* [Document section]:
-=-=-

The thieves aren't looking for just any kind of jeans. They're snatching high-end designer duds that sell for US$150 to $350. The "bluejean bandits" have hit more than two dozen stores in the Atlanta area since January, stealing more than $1 million in goods and selling them everywhere from online auctions to high school parking lots.
Organized Robbery Rings
Smash-and-grabs have long been popular among thieves. But in the past five years, authorities said, there has been a proliferation of retail robberies involving rings of thieves who have gotten more aggressive, more specific in what they are looking for and better organized in carrying out the crimes.
According to the FBI, these robbery rings have increasingly turned to the Internet to fence their goods, making it tougher to catch them.
"They've moved from flea markets to the Internet," said Richard Hollinger, a criminology professor at the University of Florida who compiles the National Retail Security Survey. "They sell a lot of merchandise on the Internet with the price tag still on them. Some might say, 'If I got a pair of jeans that didn't fit for a gift, I might sell them on eBay.' But who would have 50 pairs in different sizes?"

-=-=-

* [Data section]:
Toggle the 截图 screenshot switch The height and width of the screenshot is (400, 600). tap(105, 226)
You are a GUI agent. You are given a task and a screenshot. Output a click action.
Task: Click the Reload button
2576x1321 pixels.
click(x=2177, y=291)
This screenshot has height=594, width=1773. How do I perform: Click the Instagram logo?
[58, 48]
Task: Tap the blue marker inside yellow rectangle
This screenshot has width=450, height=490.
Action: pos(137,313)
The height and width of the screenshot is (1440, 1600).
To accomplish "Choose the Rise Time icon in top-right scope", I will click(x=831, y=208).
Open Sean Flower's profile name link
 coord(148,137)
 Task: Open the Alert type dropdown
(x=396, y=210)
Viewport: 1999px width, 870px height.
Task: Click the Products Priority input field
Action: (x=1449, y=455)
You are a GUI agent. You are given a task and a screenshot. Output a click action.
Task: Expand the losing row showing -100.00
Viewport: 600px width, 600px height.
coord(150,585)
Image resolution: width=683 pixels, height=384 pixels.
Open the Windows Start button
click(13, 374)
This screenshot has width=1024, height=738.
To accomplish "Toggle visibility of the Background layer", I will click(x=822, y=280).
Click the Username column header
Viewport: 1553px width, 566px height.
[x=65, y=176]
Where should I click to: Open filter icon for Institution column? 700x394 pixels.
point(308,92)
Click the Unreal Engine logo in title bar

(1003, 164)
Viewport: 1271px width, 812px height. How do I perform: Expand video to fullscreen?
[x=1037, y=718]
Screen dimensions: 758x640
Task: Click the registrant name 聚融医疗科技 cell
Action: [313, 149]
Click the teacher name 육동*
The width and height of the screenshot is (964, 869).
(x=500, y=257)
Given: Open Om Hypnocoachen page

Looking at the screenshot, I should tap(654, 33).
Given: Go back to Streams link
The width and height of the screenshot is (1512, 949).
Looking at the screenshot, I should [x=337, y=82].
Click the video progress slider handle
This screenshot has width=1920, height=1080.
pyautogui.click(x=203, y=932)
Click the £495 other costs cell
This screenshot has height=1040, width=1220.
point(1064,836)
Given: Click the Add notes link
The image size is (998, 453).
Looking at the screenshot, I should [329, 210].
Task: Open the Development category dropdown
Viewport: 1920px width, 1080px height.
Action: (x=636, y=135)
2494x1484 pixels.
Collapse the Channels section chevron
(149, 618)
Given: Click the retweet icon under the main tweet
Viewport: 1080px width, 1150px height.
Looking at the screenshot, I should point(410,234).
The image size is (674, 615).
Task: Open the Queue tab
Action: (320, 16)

-=-=-

* [List of tasks]:
1 - Set down, word for word, the part of the designer-jeans theft article that opens with the words containing "The thieves aren't" and closes with "out the crimes.".
2 - Please resume the designer-jeans theft article from the point where it stops.

* [Expected outputs]:
1 -
The thieves aren't looking for just any kind of jeans. They're snatching high-end designer duds that sell for US$150 to $350. The "bluejean bandits" have hit more than two dozen stores in the Atlanta area since January, stealing more than $1 million in goods and selling them everywhere from online auctions to high school parking lots.
Organized Robbery Rings
Smash-and-grabs have long been popular among thieves. But in the past five years, authorities said, there has been a proliferation of retail robberies involving rings of thieves who have gotten more aggressive, more specific in what they are looking for and better organized in carrying out the crimes.

2 -
Craig Sherman, spokesperson for the National Retail Federation, said selling online can boost the thieves' profits.
"When a thief sells something on a traditional street corner or pawnshop, he might get 30 cents on the dollar," Sherman said. "But if he sells it online, he gets as much as 70 percent on the value."
In a survey this year by the federation, 85 percent of retailers said they had been the victim of organized robbery rings, a 7 percent increase in three years. Retailers estimate that they lose more than $30 billion a year to organized retail crime. In Illinois, retailers said they lose $1.3 billion a year, costing the state $82.3 million in lost sales tax revenue.
Trouble in Chicago Area
Chicago Walgreens stores had about a dozen armed robberies by a small gang of thieves last year. The robbers grabbed thousands of dollars' worth of diabetic blood-test strips from behind the counter and fled within minutes. In May, two women robbed the AAA Sportswear store in Maywood, Ill., and escaped by breaking a glass door with a baseball bat and a golf club. Similar crimes have been reported across the country.
At the urging of retailers, Reps. Brad Ellsworth (D-Ind.) and Jim Jordan (R-Ohio) introduced legislation last week that would make organized retail crime a federal offense. The bill targets high-volume online vendors who sell at least $12,000 in merchandise a year and would hold online marketplaces such as eBay (Nasdaq: EBAY)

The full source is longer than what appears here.